Oberand liep weg van het kampement. Hij stapte door kreupelhout en over keien tot aan de voet van de rots. Hij bereikte de zandvlekken en begon diagonaal te klimmen, langs de onderkant van de rotswand, zich van zuid naar noord begevend in een cirkelbeweging. Hij bestudeerde de steile hellingen van de muur niet, zoals hij eerder wel had gedaan, hij klom omhoog, klauterde, klom omhoog en weer omlaag. Het sterrenlicht sneed stroken rots af en vormde putten van heldere duisternis ertussenin. Hij zocht deze op, en iedere keer dacht hij, woordeloos: Dit moet 'm zijn, maar het was hem niet. Hij wist niet wat hij verwachtte, een barst in de rots, iets zo vanzelfsprekend als een laan met stenen pilaren... Het kampement verdween achter de kromming van de bergen.
Terwijl hij omhoogklauterde, hield het geluid op. Hij had even het gevoel dat hij doof was geworden, bijna was hij gedesoriënteerd. Alsof het teken, de belofte, hem was afgenomen. Hij aarzelde en een ogenblik later gaf het zand waarop hij stond mee, en kwam weer tot rust, bewoog en werd weer glad. En stortte toen volledig in.
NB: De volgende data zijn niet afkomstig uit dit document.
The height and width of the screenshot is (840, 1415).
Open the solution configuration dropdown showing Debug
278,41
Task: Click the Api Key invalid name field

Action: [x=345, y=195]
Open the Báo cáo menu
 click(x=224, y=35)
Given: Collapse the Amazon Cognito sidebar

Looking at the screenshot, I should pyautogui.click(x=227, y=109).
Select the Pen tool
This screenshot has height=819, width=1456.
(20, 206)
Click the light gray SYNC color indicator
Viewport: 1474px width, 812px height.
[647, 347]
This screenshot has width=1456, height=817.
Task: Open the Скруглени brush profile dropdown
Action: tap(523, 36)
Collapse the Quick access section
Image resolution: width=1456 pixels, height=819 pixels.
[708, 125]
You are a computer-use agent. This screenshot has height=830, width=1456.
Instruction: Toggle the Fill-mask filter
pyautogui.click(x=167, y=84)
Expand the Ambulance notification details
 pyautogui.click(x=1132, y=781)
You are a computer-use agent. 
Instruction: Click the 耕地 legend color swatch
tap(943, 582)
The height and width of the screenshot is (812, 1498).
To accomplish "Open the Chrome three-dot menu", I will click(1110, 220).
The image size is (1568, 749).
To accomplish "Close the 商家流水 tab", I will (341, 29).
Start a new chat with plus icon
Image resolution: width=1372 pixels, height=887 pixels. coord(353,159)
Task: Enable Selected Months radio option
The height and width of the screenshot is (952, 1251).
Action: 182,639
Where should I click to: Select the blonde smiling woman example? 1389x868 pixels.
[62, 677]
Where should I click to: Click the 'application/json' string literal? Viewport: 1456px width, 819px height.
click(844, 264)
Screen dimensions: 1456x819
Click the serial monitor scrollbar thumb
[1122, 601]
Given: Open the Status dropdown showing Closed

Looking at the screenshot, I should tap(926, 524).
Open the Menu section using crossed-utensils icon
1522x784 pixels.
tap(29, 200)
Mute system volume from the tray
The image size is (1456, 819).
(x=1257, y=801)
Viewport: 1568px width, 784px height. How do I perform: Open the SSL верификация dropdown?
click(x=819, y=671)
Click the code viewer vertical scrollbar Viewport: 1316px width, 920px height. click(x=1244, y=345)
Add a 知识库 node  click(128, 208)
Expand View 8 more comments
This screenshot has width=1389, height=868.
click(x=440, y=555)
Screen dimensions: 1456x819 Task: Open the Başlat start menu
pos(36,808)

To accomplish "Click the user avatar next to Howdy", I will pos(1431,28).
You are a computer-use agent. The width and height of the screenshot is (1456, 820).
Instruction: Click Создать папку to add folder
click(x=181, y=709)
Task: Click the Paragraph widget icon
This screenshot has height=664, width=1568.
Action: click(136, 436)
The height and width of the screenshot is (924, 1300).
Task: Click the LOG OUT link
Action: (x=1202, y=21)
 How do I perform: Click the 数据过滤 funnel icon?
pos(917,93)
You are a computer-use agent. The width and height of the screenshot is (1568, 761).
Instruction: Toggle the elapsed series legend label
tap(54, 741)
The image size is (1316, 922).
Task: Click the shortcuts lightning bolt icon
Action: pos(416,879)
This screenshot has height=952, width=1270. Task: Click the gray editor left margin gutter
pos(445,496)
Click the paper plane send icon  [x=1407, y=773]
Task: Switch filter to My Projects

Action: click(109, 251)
Oberand kreeg niet de tijd om na te denken. Hij viel terwijl de bodem instortte. Hij wist wat dit was. Het was drijfzand. Het zoog hem op en hij klauwde naar de aarde, maar het gleed opzij en niets bleef solide of stevig, niets bood hem houvast. Hij viel dadelijk ten prooi aan een redeloze, waanzinnige angst en gilde het uit, maar zijn uitroepen raakten de leegte van het heelal en de fonkelende sterren slokten ze op. Doodsangst en wanhoop, zonder gedachten. Krijsend werd hij de chaos in gezogen. Het zand vulde zijn neusgaten en mond, en hij verweerde zich, hapte naar adem, zijn ogen werden verduisterd, zijn oren zaten vol troep, en paniek begon plaats te maken voor een galmende leegte. Maar iets bonkte als een knuppel tegen zijn hielen. Zijn hele verkrampte, verstikte lichaam werd door elkaar gerammeld en geschud. In een vloedgolf van materie scheen hij omlaag te worden geschoten, naar de sterren. Hij zag ze, brandend en hem honend. Dit was de dood. Hij lag in de buik des doods en braakte het zand uit, en terwijl hij dat deed, regenden andere zandkorrels op hem neer in de duisternis. Hij kon ademhalen, hij hoorde de geluiden die hij maakte, maar de dingen die tegen zijn hielen hadden gebeukt, bonkten nu tegen zijn schedeldak. Hij gleed weg in de alles omhullende duisternis. Zijn gedachten waren nog niet teruggekeerd. Hij dacht niets, en niets. Niets.